Malignos o edénicos, esos bestiarios se refugian en un espacio sin tiempo, en esa frontera huidiza que separa la vida y la muerte, donde el poeta y su vigilia entonan su cántico a la vida, que no es más que un modo de memento mori. Paisajes íntimos y paisajes míticos que son siempre veladuras del alma y exorcismo del dolor, bálsamo contra la melancolía de quien anhela negar la condena inevitable y huir, imantado por la curiosidad, hacia el otro lado del espejo:
Somos el navegante aferrado al madero
en busca de esa isla que siempre está lejana
hasta el alba cansada que sosiega las olas
y la ciudad dormida cabe en un caracol
que recoge en su cuenco su incesante latido
("Caracol")
De los monstruos y mitos iniciales de este poemario se deriva, en sus últimas secciones, hacia el coloquialismo y la cotidianidad, la sorna y el desparpajo, para acoger los signos de la gran urbe, como en "De rerum cotorris", donde la invasión espontánea de las cotorras desde espacios australes inquieta y sobrecoge a ornitólogos circunspectos y alarmados sacerdotes, aturdidos ante su algarabía anárquica e indómita. Ahí de nuevo una animalia variopinta será el hilo conductor que nos introduzca en el espacio doméstico: la alondra cantora que es la madre, el caracol sinuoso que evoca al padre, o los insectos azules que encarnan la fantasía perseguida por el niño en el patio de la infancia. Y encontraremos igualmente alimañas informes y cruentas que harán posible el acto de exorcismo necesario, en tanto que el anclaje mítico, ahora diluido sutil y progresivamente, late aún inevitable, incluso en esos poemas finales que enfrentan a Layo y Edipo en la encrucijada, en la sobrecogedora "Alabanza del padre".

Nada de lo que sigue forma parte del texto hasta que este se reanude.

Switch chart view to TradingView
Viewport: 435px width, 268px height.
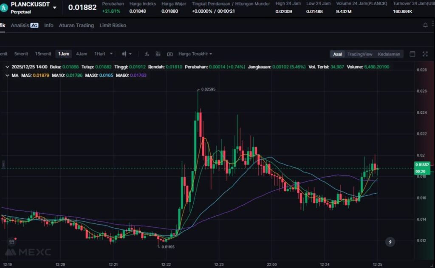(x=359, y=54)
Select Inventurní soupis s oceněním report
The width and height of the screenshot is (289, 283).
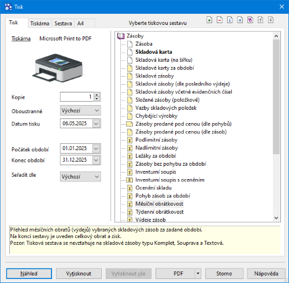pos(169,180)
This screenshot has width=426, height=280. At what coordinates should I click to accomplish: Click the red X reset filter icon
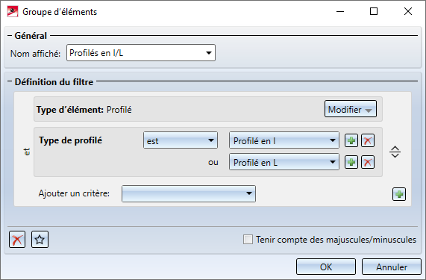pyautogui.click(x=17, y=240)
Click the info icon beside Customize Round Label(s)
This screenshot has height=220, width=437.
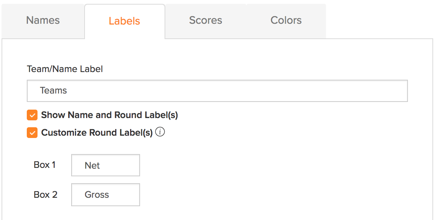tap(160, 132)
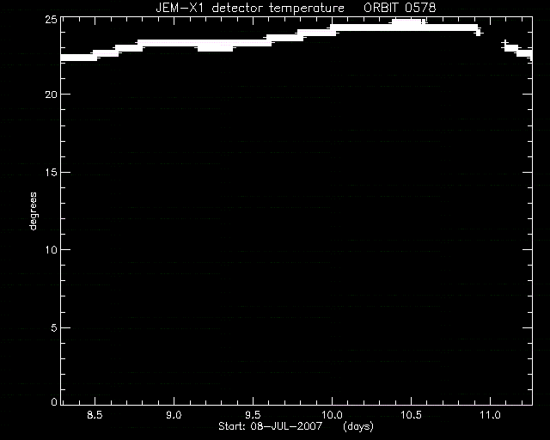Viewport: 550px width, 440px height.
Task: Click the 0 y-axis tick label
Action: coord(54,401)
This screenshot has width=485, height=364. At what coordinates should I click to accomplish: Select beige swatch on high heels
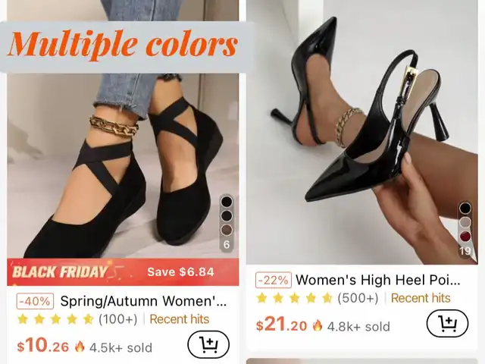point(465,222)

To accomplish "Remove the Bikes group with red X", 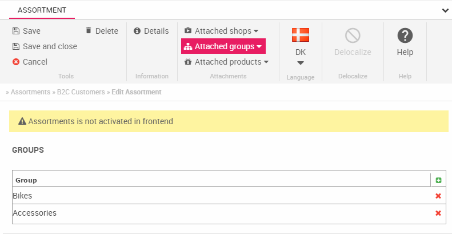I will [438, 196].
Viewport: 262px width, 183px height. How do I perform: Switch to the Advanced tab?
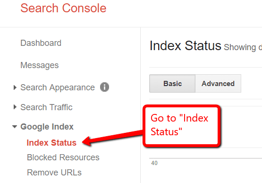[218, 83]
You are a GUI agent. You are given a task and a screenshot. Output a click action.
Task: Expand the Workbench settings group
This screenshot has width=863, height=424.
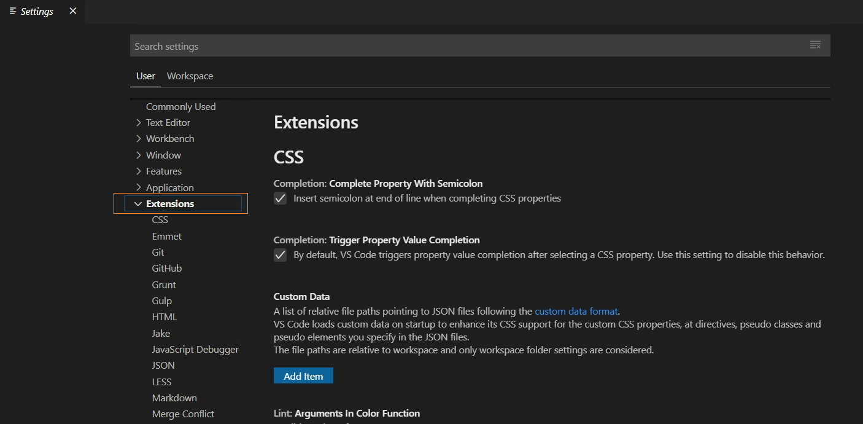(139, 139)
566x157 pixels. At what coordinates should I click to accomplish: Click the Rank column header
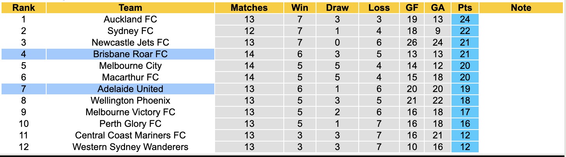click(23, 8)
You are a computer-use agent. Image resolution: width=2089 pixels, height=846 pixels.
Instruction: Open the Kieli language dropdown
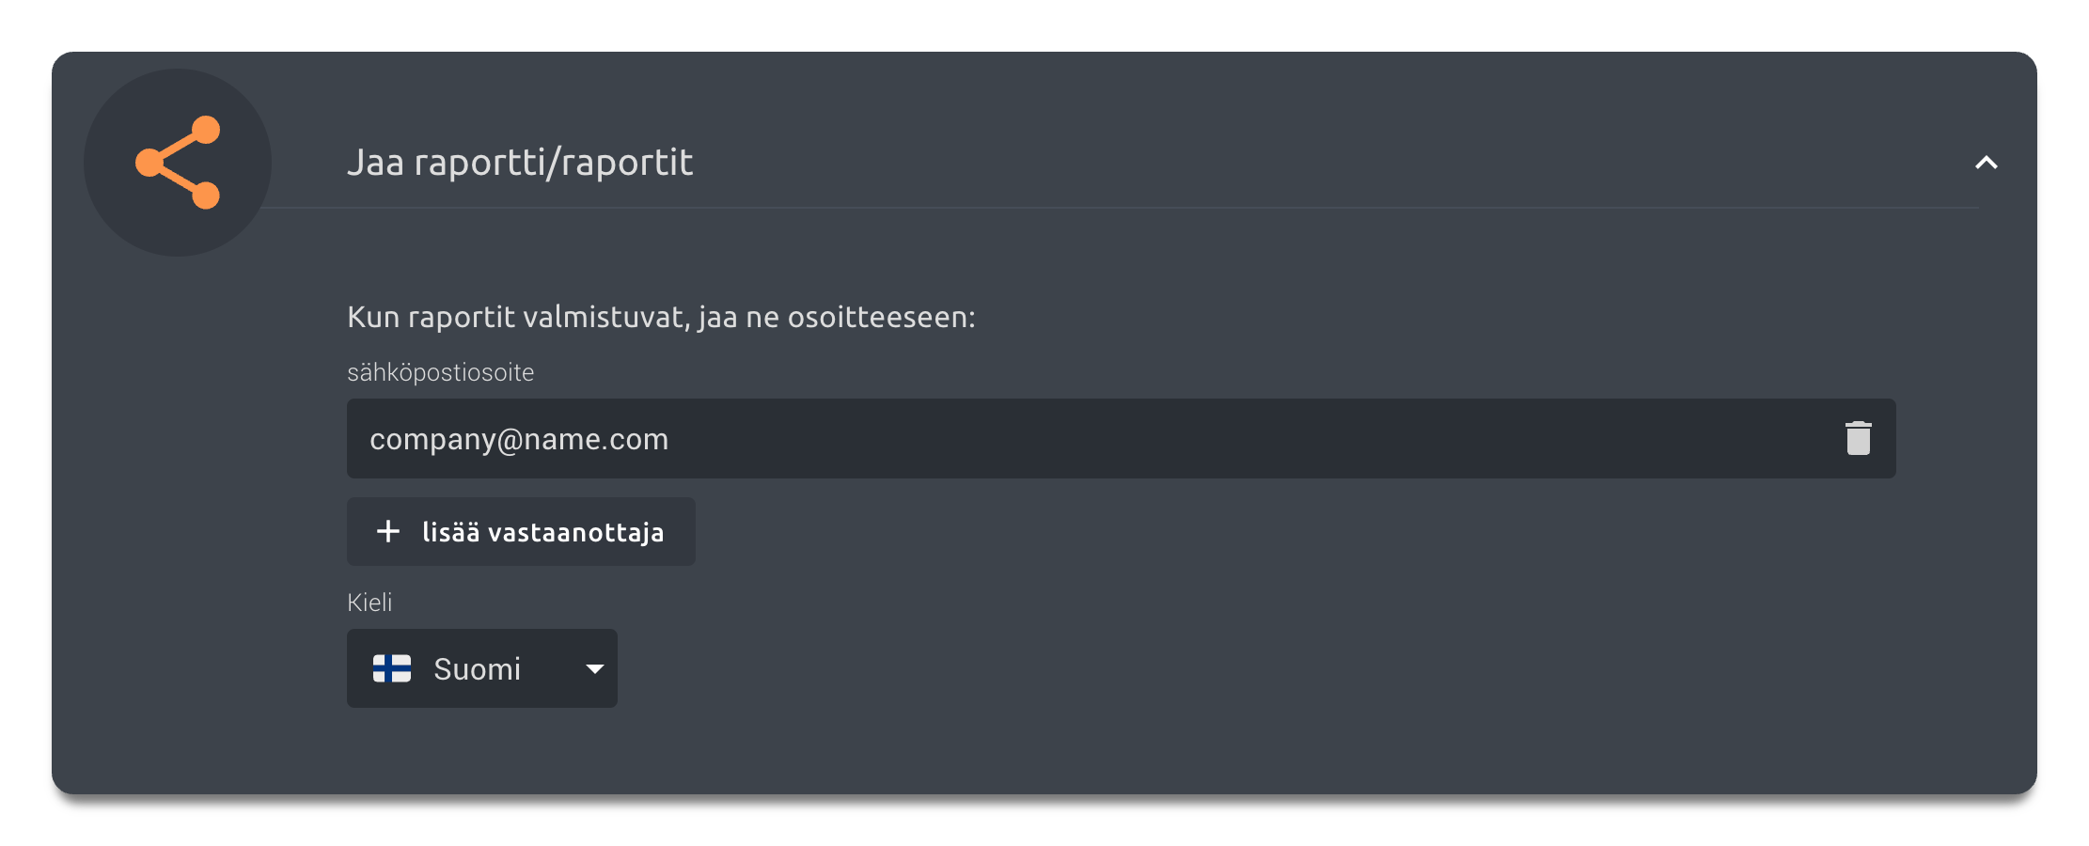(481, 668)
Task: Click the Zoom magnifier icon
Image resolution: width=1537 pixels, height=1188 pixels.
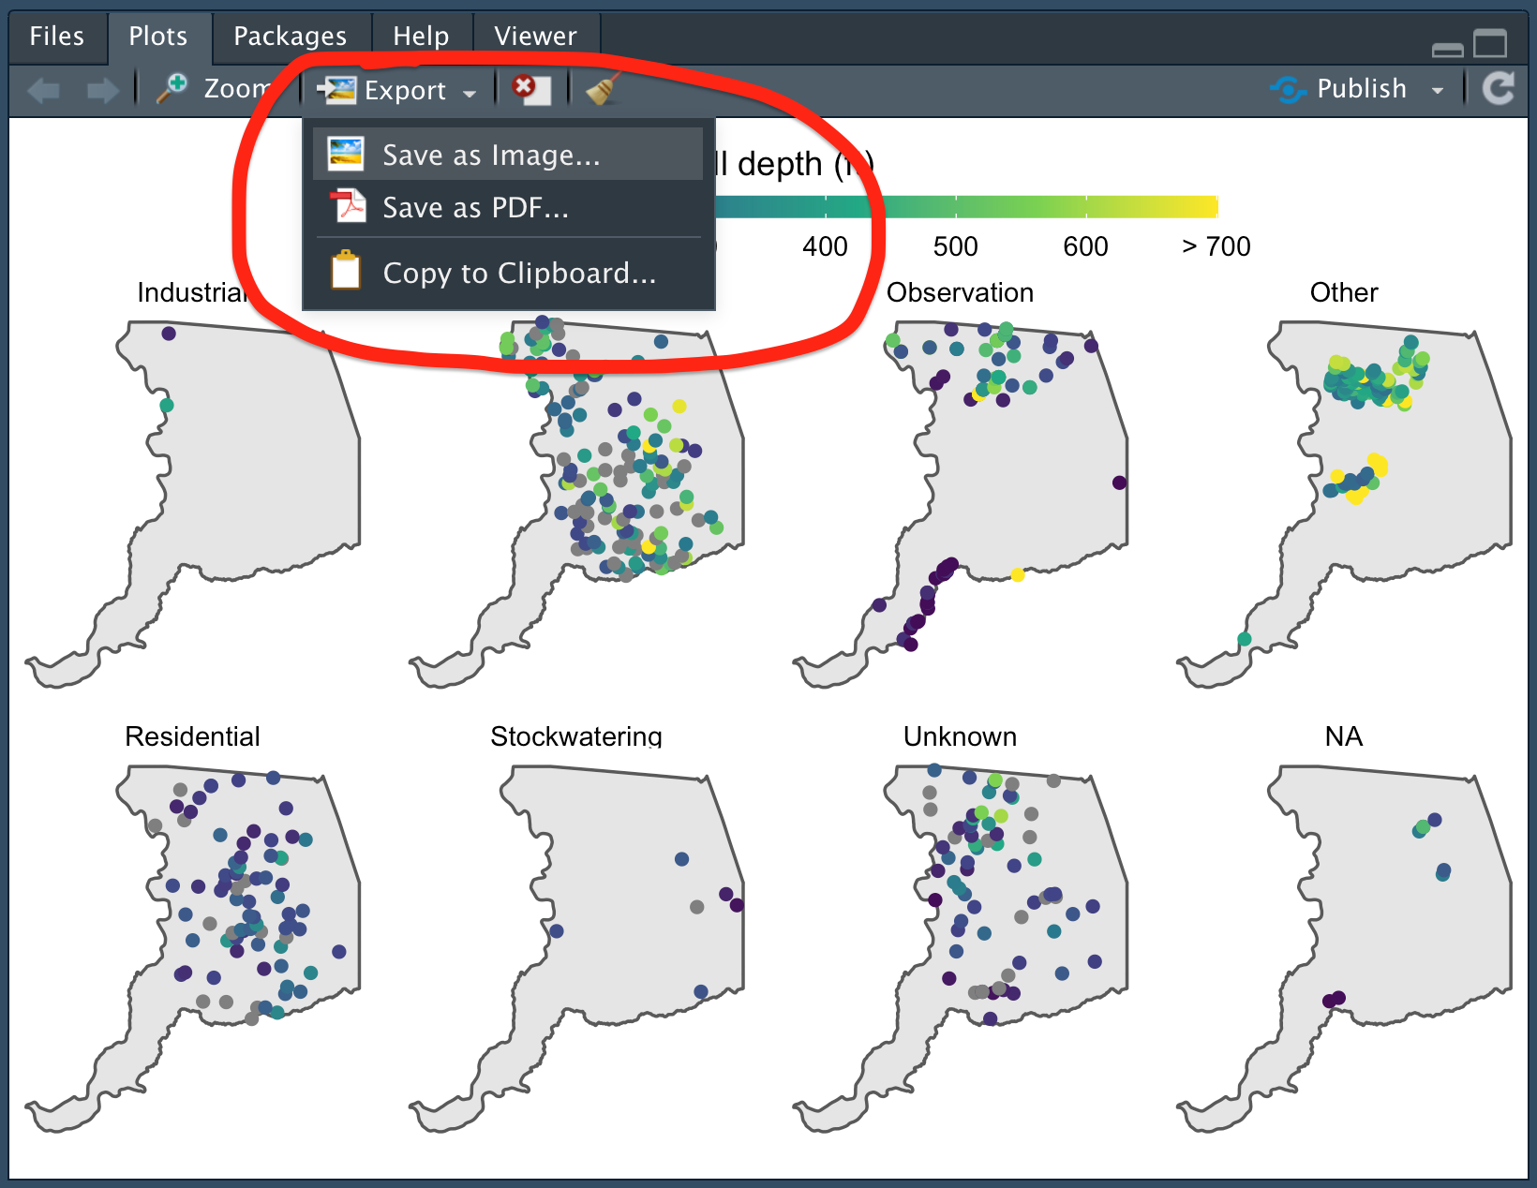Action: click(x=172, y=88)
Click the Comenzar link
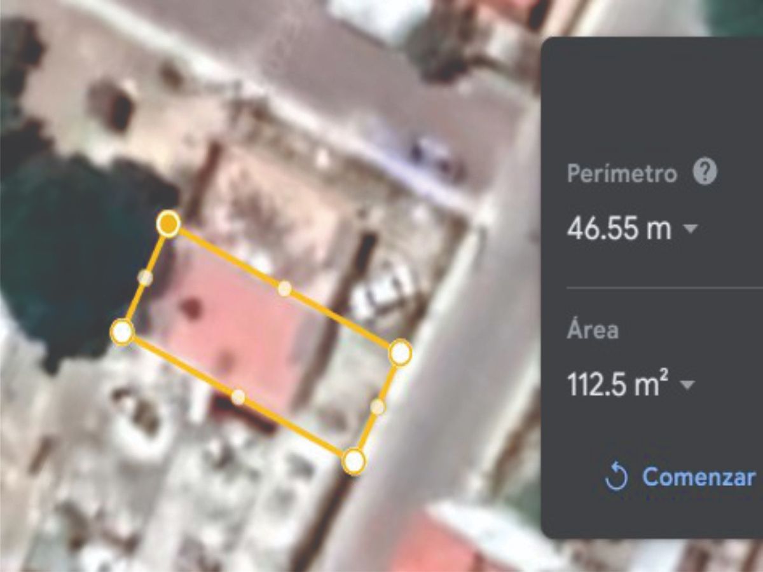 [699, 477]
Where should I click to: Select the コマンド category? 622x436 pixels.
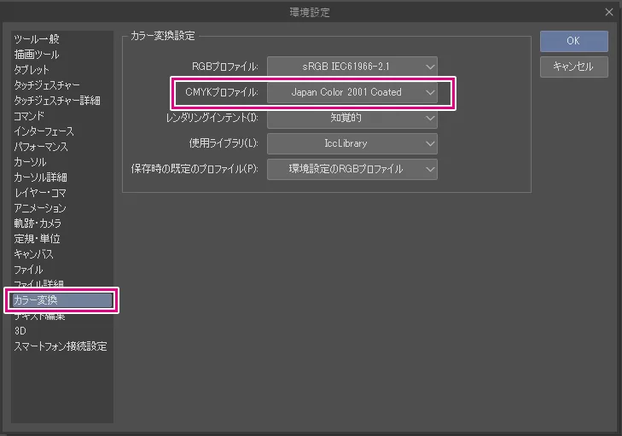point(29,116)
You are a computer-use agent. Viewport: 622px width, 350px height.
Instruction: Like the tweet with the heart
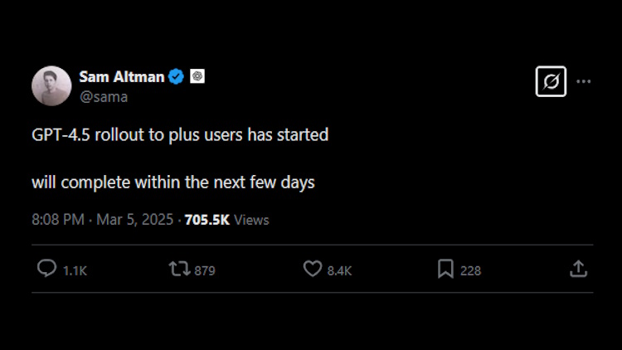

Poeta viajero, en el filo oscuro del espejo que separa a los navegantes y los náufragos, Samuel Serrano nos entrega con El hacha de piedra un talismán sagrado, una alcancía de voces y memorias que construyen estratégicamente una deriva hacia lo privado, en un sacrificial despojo de vestimentas que van dejando el alma a la intemperie, pero con la certeza de que existe un asidero: "pero crecí sin suelo / donde echar mis cimientos / y sólo la poesía / me ha ligado a la tierra". Sus paisajes y patrias imaginarios configuran islas interiores, con sus inevitables leyendas de dragones y guerreros, agónicamente alimentando el fuego de lo que permanece, entre la quimera y el olvido.